Provided material -
——

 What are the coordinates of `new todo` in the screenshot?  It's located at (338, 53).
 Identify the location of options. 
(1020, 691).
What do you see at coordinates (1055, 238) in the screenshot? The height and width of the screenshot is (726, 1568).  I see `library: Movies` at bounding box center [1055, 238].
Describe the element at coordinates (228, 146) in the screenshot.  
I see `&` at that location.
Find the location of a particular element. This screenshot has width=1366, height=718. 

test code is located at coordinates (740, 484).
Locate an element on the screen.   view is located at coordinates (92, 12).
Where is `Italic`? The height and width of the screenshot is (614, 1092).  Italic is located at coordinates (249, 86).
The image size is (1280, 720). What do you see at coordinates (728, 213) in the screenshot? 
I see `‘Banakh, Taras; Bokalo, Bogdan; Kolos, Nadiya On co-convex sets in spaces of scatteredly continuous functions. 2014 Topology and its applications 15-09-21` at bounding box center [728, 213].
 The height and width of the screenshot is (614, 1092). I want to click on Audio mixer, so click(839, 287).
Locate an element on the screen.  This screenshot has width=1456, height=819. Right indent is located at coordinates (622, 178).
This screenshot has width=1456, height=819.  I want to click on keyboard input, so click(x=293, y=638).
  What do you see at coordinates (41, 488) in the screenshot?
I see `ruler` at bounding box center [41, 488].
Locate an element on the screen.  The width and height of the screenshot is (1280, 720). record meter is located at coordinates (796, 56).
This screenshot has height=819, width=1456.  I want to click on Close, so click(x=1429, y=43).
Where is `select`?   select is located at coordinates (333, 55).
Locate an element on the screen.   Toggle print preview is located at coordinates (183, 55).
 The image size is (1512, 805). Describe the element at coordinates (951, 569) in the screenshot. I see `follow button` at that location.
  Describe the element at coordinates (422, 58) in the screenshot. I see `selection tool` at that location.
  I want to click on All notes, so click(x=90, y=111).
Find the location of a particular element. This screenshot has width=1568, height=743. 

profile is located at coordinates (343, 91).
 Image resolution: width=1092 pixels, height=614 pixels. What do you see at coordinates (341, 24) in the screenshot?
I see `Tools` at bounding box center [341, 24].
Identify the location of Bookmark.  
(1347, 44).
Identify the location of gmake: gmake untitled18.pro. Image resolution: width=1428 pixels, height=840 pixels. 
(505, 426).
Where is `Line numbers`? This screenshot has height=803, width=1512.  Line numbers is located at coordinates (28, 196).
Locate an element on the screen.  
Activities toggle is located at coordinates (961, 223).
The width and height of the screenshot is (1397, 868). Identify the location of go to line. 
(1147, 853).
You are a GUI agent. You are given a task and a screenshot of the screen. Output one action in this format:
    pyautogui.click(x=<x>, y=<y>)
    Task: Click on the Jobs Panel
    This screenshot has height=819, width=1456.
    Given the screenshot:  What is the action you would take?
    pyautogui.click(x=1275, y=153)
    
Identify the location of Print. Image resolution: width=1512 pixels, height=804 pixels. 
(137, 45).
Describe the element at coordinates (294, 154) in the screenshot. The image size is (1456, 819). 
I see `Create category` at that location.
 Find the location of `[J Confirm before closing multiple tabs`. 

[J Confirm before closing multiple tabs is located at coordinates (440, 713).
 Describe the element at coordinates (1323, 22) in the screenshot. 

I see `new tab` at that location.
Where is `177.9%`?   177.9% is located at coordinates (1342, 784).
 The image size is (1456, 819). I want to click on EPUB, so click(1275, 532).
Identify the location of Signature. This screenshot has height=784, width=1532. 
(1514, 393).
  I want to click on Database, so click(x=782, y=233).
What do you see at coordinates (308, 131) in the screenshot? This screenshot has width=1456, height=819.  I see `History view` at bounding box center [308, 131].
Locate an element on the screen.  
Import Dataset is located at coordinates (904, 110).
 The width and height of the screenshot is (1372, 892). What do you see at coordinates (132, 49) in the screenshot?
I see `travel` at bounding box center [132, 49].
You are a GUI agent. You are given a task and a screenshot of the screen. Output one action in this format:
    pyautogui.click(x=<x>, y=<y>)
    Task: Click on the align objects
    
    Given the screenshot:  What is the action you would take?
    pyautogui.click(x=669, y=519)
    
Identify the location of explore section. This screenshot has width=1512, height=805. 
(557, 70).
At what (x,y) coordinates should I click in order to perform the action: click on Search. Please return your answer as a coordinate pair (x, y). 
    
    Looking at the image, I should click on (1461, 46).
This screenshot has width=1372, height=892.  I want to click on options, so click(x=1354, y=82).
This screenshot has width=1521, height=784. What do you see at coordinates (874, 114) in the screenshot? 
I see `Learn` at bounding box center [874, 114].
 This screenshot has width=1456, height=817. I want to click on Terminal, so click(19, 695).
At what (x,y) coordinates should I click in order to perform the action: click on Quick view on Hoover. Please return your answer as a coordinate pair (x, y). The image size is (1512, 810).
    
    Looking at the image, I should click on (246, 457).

——

Please lay out all of the data above as a Markdown table with two columns, Row and Line, giving each line its own numbered row and skipping blank lines.

Answer to the problem -
| Row | Line |
|---|---|
| 1 |  What are the coordinates of `new todo` in the screenshot?  It's located at (338, 53). |
| 2 |  Identify the location of options.  |
| 3 | (1020, 691). |
| 4 | What do you see at coordinates (1055, 238) in the screenshot? The height and width of the screenshot is (726, 1568).  I see `library: Movies` at bounding box center [1055, 238]. |
| 5 | Describe the element at coordinates (228, 146) in the screenshot.   |
| 6 | I see `&` at that location. |
| 7 | Find the location of a particular element. This screenshot has width=1366, height=718.  |
| 8 | test code is located at coordinates (740, 484). |
| 9 | Locate an element on the screen.   view is located at coordinates (92, 12). |
| 10 | Where is `Italic`? The height and width of the screenshot is (614, 1092).  Italic is located at coordinates (249, 86). |
| 11 | The image size is (1280, 720). What do you see at coordinates (728, 213) in the screenshot?  |
| 12 | I see `‘Banakh, Taras; Bokalo, Bogdan; Kolos, Nadiya On co-convex sets in spaces of scatteredly continuous functions. 2014 Topology and its applications 15-09-21` at bounding box center [728, 213]. |
| 13 |  The height and width of the screenshot is (614, 1092). I want to click on Audio mixer, so click(839, 287). |
| 14 | Locate an element on the screen.  This screenshot has width=1456, height=819. Right indent is located at coordinates (622, 178). |
| 15 | This screenshot has width=1456, height=819.  I want to click on keyboard input, so click(x=293, y=638). |
| 16 |   What do you see at coordinates (41, 488) in the screenshot? |
| 17 | I see `ruler` at bounding box center [41, 488]. |
| 18 | Locate an element on the screen.  The width and height of the screenshot is (1280, 720). record meter is located at coordinates (796, 56). |
| 19 | This screenshot has height=819, width=1456.  I want to click on Close, so click(x=1429, y=43). |
| 20 | Where is `select`?   select is located at coordinates (333, 55). |
| 21 | Locate an element on the screen.   Toggle print preview is located at coordinates (183, 55). |
| 22 |  The image size is (1512, 805). Describe the element at coordinates (951, 569) in the screenshot. I see `follow button` at that location. |
| 23 |   Describe the element at coordinates (422, 58) in the screenshot. I see `selection tool` at that location. |
| 24 |   I want to click on All notes, so click(x=90, y=111). |
| 25 | Find the location of a particular element. This screenshot has width=1568, height=743.  |
| 26 | profile is located at coordinates (343, 91). |
| 27 |  Image resolution: width=1092 pixels, height=614 pixels. What do you see at coordinates (341, 24) in the screenshot? |
| 28 | I see `Tools` at bounding box center [341, 24]. |
| 29 | Identify the location of Bookmark.   |
| 30 | (1347, 44). |
| 31 | Identify the location of gmake: gmake untitled18.pro. Image resolution: width=1428 pixels, height=840 pixels.  |
| 32 | (505, 426). |
| 33 | Where is `Line numbers`? This screenshot has height=803, width=1512.  Line numbers is located at coordinates (28, 196). |
| 34 | Locate an element on the screen.   |
| 35 | Activities toggle is located at coordinates (961, 223). |
| 36 | The width and height of the screenshot is (1397, 868). Identify the location of go to line.  |
| 37 | (1147, 853). |
| 38 | You are a GUI agent. You are given a task and a screenshot of the screen. Output one action in this format: |
| 39 |     pyautogui.click(x=<x>, y=<y>) |
| 40 |     Task: Click on the Jobs Panel |
| 41 |     This screenshot has height=819, width=1456. |
| 42 |     Given the screenshot:  What is the action you would take? |
| 43 |     pyautogui.click(x=1275, y=153) |
| 44 | Identify the location of Print. Image resolution: width=1512 pixels, height=804 pixels.  |
| 45 | (137, 45). |
| 46 | Describe the element at coordinates (294, 154) in the screenshot. The image size is (1456, 819).  |
| 47 | I see `Create category` at that location. |
| 48 |  Find the location of `[J Confirm before closing multiple tabs`.  |
| 49 | [J Confirm before closing multiple tabs is located at coordinates (440, 713). |
| 50 |  Describe the element at coordinates (1323, 22) in the screenshot.  |
| 51 | I see `new tab` at that location. |
| 52 | Where is `177.9%`?   177.9% is located at coordinates (1342, 784). |
| 53 |  The image size is (1456, 819). I want to click on EPUB, so click(1275, 532). |
| 54 | Identify the location of Signature. This screenshot has height=784, width=1532.  |
| 55 | (1514, 393). |
| 56 |   I want to click on Database, so click(x=782, y=233). |
| 57 | What do you see at coordinates (308, 131) in the screenshot? This screenshot has width=1456, height=819.  I see `History view` at bounding box center [308, 131]. |
| 58 | Locate an element on the screen.   |
| 59 | Import Dataset is located at coordinates (904, 110). |
| 60 |  The width and height of the screenshot is (1372, 892). What do you see at coordinates (132, 49) in the screenshot? |
| 61 | I see `travel` at bounding box center [132, 49]. |
| 62 | You are a GUI agent. You are given a task and a screenshot of the screen. Output one action in this format: |
| 63 |     pyautogui.click(x=<x>, y=<y>) |
| 64 |     Task: Click on the align objects |
| 65 |     Given the screenshot:  What is the action you would take? |
| 66 |     pyautogui.click(x=669, y=519) |
| 67 | Identify the location of explore section. This screenshot has width=1512, height=805.  |
| 68 | (557, 70). |
| 69 | At what (x,y) coordinates should I click in order to perform the action: click on Search. Please return your answer as a coordinate pair (x, y).  |
| 70 |     Looking at the image, I should click on (1461, 46). |
| 71 | This screenshot has width=1372, height=892.  I want to click on options, so click(x=1354, y=82). |
| 72 | This screenshot has width=1521, height=784. What do you see at coordinates (874, 114) in the screenshot?  |
| 73 | I see `Learn` at bounding box center [874, 114]. |
| 74 |  This screenshot has width=1456, height=817. I want to click on Terminal, so click(19, 695). |
| 75 | At what (x,y) coordinates should I click in order to perform the action: click on Quick view on Hoover. Please return your answer as a coordinate pair (x, y). The image size is (1512, 810). |
| 76 |     Looking at the image, I should click on (246, 457). |